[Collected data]
▬▬▬

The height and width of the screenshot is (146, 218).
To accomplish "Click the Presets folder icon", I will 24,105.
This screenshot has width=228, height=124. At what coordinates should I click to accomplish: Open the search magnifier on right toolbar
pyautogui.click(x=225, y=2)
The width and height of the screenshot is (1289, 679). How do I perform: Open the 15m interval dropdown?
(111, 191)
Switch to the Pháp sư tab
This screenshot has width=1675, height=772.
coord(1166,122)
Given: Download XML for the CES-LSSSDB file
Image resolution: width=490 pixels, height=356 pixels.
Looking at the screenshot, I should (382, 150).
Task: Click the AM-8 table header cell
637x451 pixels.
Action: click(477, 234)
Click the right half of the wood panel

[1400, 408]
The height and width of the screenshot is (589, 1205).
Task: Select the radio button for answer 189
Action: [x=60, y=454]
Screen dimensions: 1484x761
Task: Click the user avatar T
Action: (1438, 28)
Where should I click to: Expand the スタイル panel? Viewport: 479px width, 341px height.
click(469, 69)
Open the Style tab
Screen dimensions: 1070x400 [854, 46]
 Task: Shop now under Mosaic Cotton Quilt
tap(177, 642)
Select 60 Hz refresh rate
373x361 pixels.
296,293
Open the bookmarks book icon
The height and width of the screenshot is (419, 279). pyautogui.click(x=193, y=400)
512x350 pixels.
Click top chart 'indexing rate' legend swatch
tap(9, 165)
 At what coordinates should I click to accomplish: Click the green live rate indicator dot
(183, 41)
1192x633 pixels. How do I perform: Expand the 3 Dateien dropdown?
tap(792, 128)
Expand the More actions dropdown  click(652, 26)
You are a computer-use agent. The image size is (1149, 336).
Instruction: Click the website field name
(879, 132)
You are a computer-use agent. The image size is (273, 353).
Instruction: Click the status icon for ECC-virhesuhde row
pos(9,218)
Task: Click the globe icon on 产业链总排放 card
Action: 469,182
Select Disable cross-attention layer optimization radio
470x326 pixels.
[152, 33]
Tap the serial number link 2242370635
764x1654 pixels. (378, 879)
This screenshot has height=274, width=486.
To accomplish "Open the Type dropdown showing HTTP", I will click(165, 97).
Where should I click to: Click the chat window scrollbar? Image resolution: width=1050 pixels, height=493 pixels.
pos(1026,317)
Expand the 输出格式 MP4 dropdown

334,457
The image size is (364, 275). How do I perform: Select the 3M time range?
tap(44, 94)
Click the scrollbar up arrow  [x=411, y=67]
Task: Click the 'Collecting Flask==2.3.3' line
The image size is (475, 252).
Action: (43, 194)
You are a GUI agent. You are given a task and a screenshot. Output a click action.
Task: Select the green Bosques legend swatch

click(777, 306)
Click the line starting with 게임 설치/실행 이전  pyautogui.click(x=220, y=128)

▬▬▬

→ GOAL OF THE EXERCISE:
When you repeat the data, keep each line exactly as given.

→ EXERCISE SOLUTION:
The height and width of the screenshot is (146, 218).
To accomplish "Click the Presets folder icon", I will 24,105.
This screenshot has width=228, height=124. At what coordinates should I click to accomplish: Open the search magnifier on right toolbar
pyautogui.click(x=225, y=2)
The width and height of the screenshot is (1289, 679). How do I perform: Open the 15m interval dropdown?
(111, 191)
Switch to the Pháp sư tab
This screenshot has width=1675, height=772.
coord(1166,122)
Given: Download XML for the CES-LSSSDB file
Image resolution: width=490 pixels, height=356 pixels.
Looking at the screenshot, I should (382, 150).
Task: Click the AM-8 table header cell
637x451 pixels.
Action: click(477, 234)
Click the right half of the wood panel

[1400, 408]
The height and width of the screenshot is (589, 1205).
Task: Select the radio button for answer 189
Action: [x=60, y=454]
Screen dimensions: 1484x761
Task: Click the user avatar T
Action: (1438, 28)
Where should I click to: Expand the スタイル panel? Viewport: 479px width, 341px height.
click(469, 69)
Open the Style tab
Screen dimensions: 1070x400 [854, 46]
 Task: Shop now under Mosaic Cotton Quilt
tap(177, 642)
Select 60 Hz refresh rate
373x361 pixels.
296,293
Open the bookmarks book icon
The height and width of the screenshot is (419, 279). pyautogui.click(x=193, y=400)
512x350 pixels.
Click top chart 'indexing rate' legend swatch
tap(9, 165)
 At what coordinates should I click to accomplish: Click the green live rate indicator dot
(183, 41)
1192x633 pixels. How do I perform: Expand the 3 Dateien dropdown?
tap(792, 128)
Expand the More actions dropdown  click(652, 26)
You are a computer-use agent. The image size is (1149, 336).
Instruction: Click the website field name
(879, 132)
You are a computer-use agent. The image size is (273, 353).
Instruction: Click the status icon for ECC-virhesuhde row
pos(9,218)
Task: Click the globe icon on 产业链总排放 card
Action: 469,182
Select Disable cross-attention layer optimization radio
470x326 pixels.
[152, 33]
Tap the serial number link 2242370635
764x1654 pixels. (378, 879)
This screenshot has height=274, width=486.
To accomplish "Open the Type dropdown showing HTTP", I will click(165, 97).
Where should I click to: Click the chat window scrollbar? Image resolution: width=1050 pixels, height=493 pixels.
pos(1026,317)
Expand the 输出格式 MP4 dropdown

334,457
The image size is (364, 275). How do I perform: Select the 3M time range?
tap(44, 94)
Click the scrollbar up arrow  [x=411, y=67]
Task: Click the 'Collecting Flask==2.3.3' line
The image size is (475, 252).
Action: (43, 194)
You are a GUI agent. You are given a task and a screenshot. Output a click action.
Task: Select the green Bosques legend swatch

click(777, 306)
Click the line starting with 게임 설치/실행 이전  pyautogui.click(x=220, y=128)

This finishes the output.